WORK ORDER. Which of the lines below hold the word "agent"? Pull each of them out.

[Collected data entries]
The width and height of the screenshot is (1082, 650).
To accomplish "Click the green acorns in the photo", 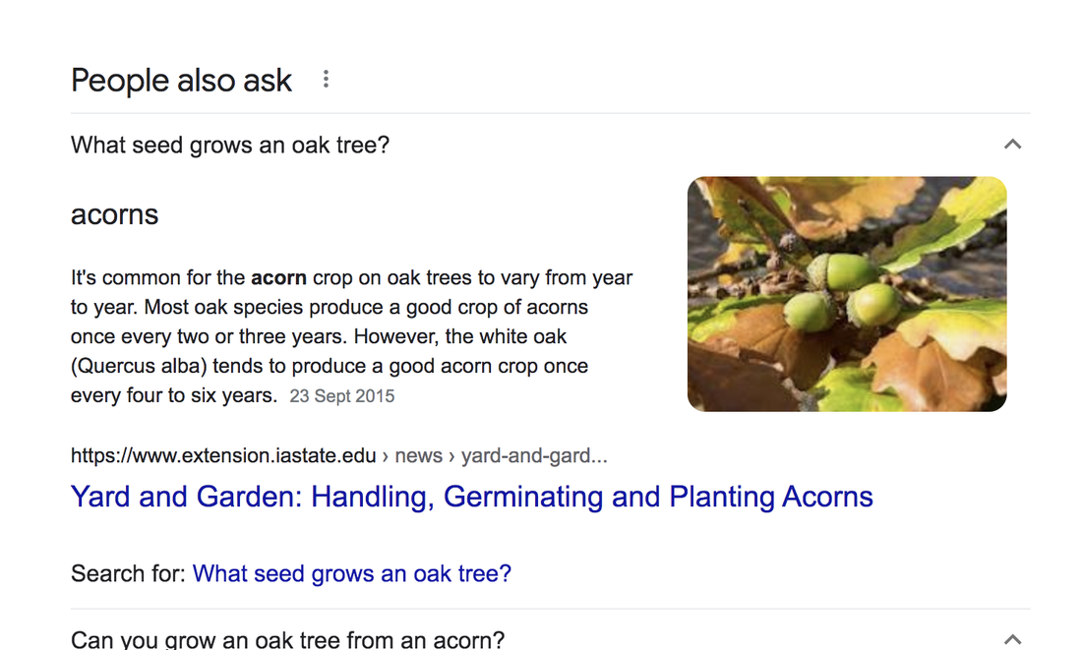I will click(843, 295).
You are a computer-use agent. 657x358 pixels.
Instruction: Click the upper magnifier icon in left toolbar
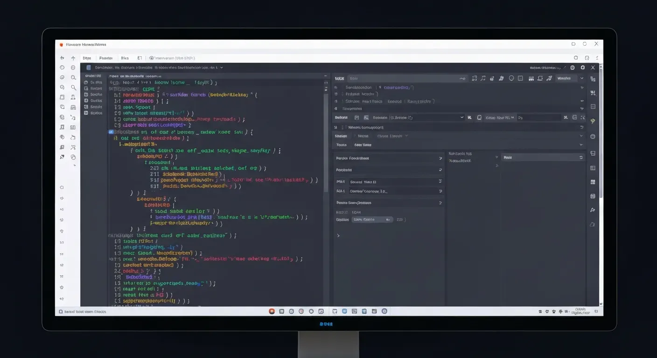point(73,77)
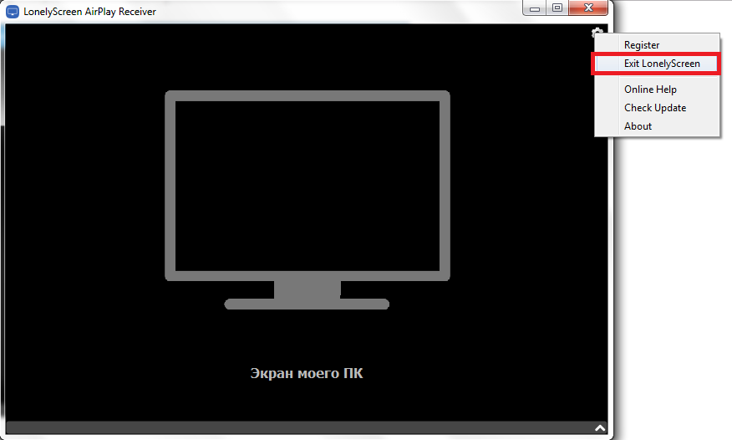Viewport: 732px width, 440px height.
Task: Click the LonelyScreen app icon in title bar
Action: click(x=13, y=11)
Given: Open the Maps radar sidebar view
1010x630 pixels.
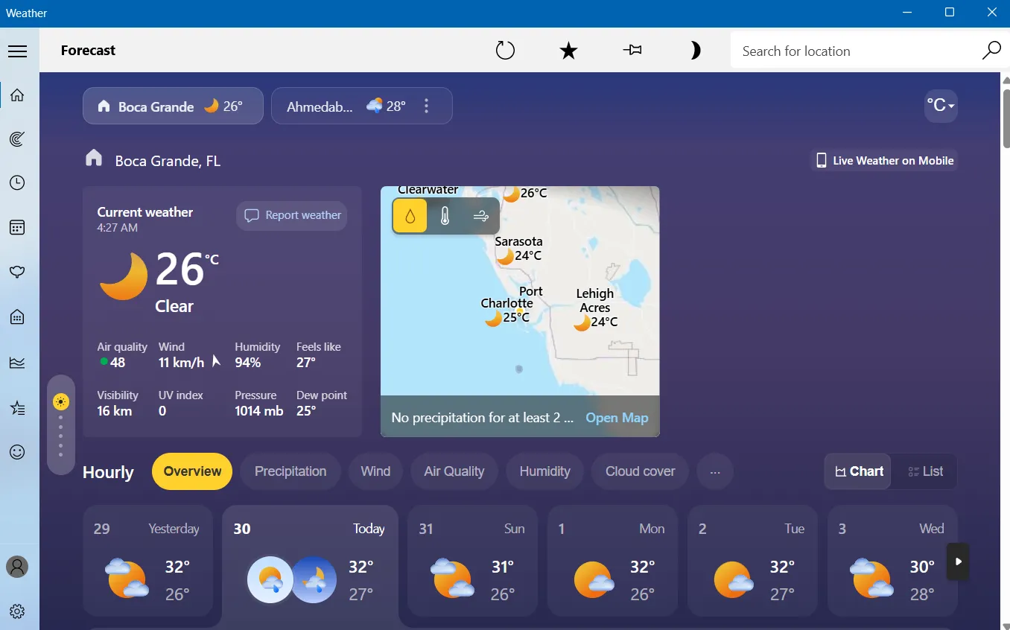Looking at the screenshot, I should click(17, 139).
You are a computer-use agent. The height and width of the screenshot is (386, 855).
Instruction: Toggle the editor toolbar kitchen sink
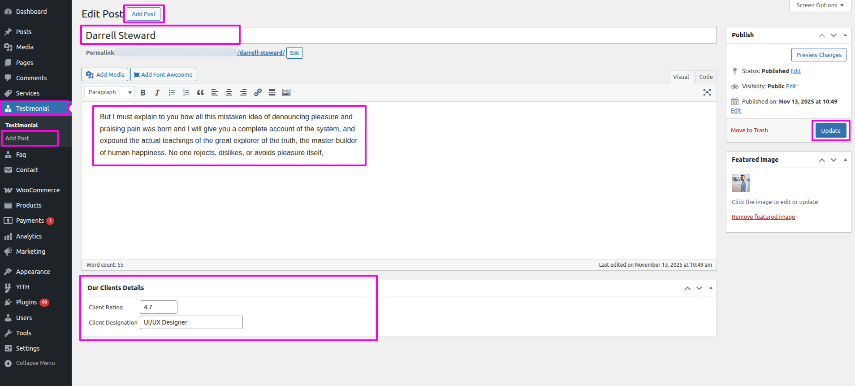pos(286,93)
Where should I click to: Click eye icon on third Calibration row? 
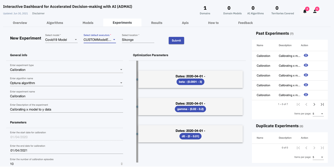tap(306, 75)
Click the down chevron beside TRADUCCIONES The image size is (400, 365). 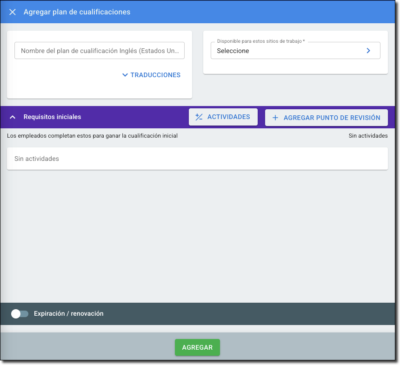(x=125, y=75)

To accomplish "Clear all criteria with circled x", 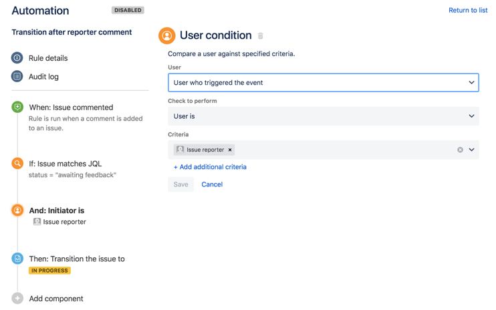I will 461,150.
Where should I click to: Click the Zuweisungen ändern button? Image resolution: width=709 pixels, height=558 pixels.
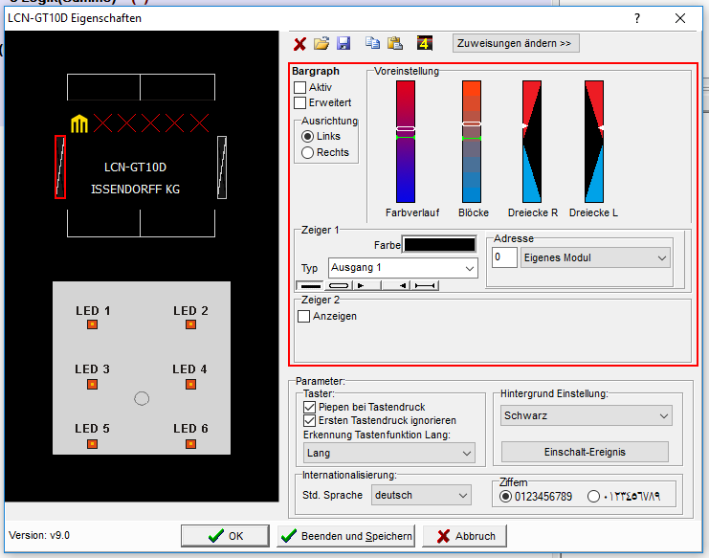coord(517,43)
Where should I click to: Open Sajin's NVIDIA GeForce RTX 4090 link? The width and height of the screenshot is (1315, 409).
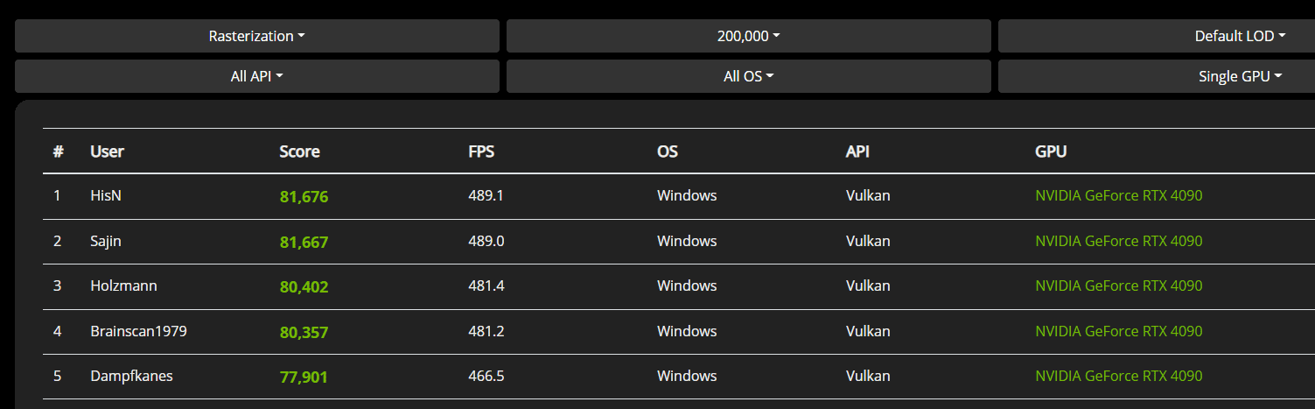coord(1118,241)
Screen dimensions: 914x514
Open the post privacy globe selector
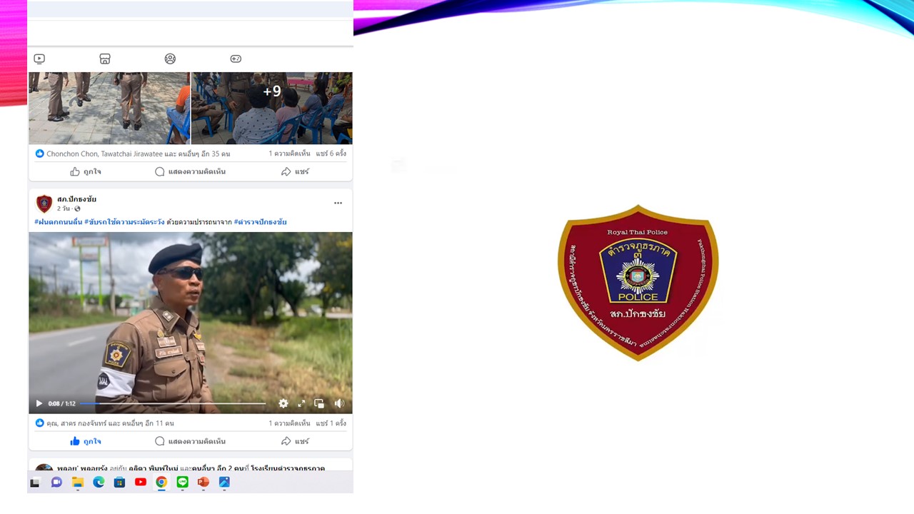tap(77, 208)
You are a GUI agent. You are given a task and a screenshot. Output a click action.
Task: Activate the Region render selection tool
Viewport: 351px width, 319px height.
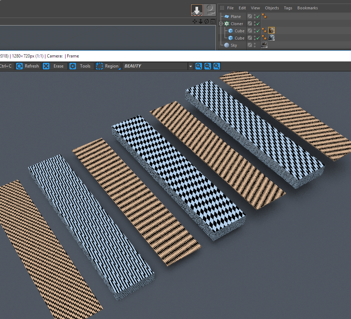tap(107, 66)
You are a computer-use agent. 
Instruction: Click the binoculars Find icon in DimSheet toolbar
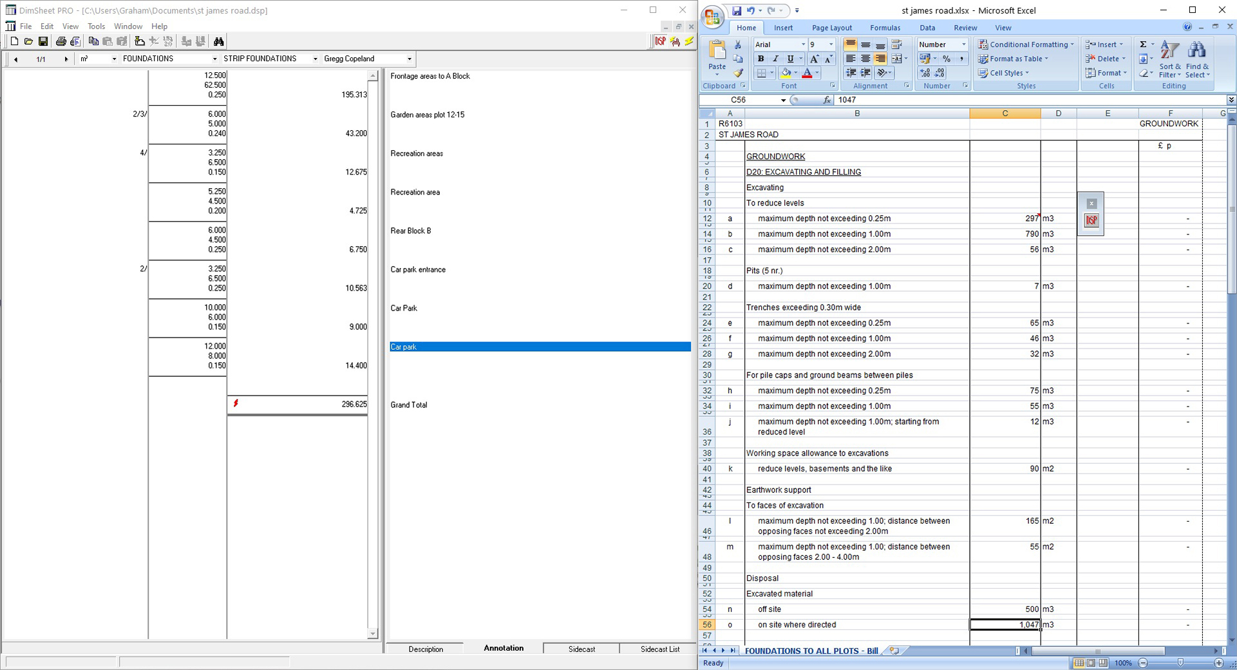pyautogui.click(x=219, y=41)
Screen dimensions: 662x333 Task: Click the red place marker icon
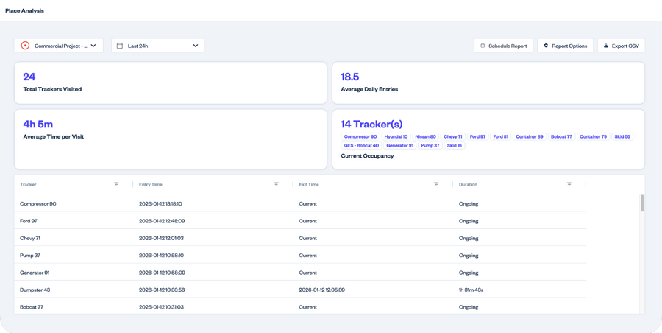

SOLUTION FOR THIS EXERCISE.
You are a computer-use agent. 657x358 pixels.
You are a computer-use agent. The height and width of the screenshot is (386, 855).
You are a GUI agent. You are given a task and a screenshot. Output a click action.
You are a computer-use agent. 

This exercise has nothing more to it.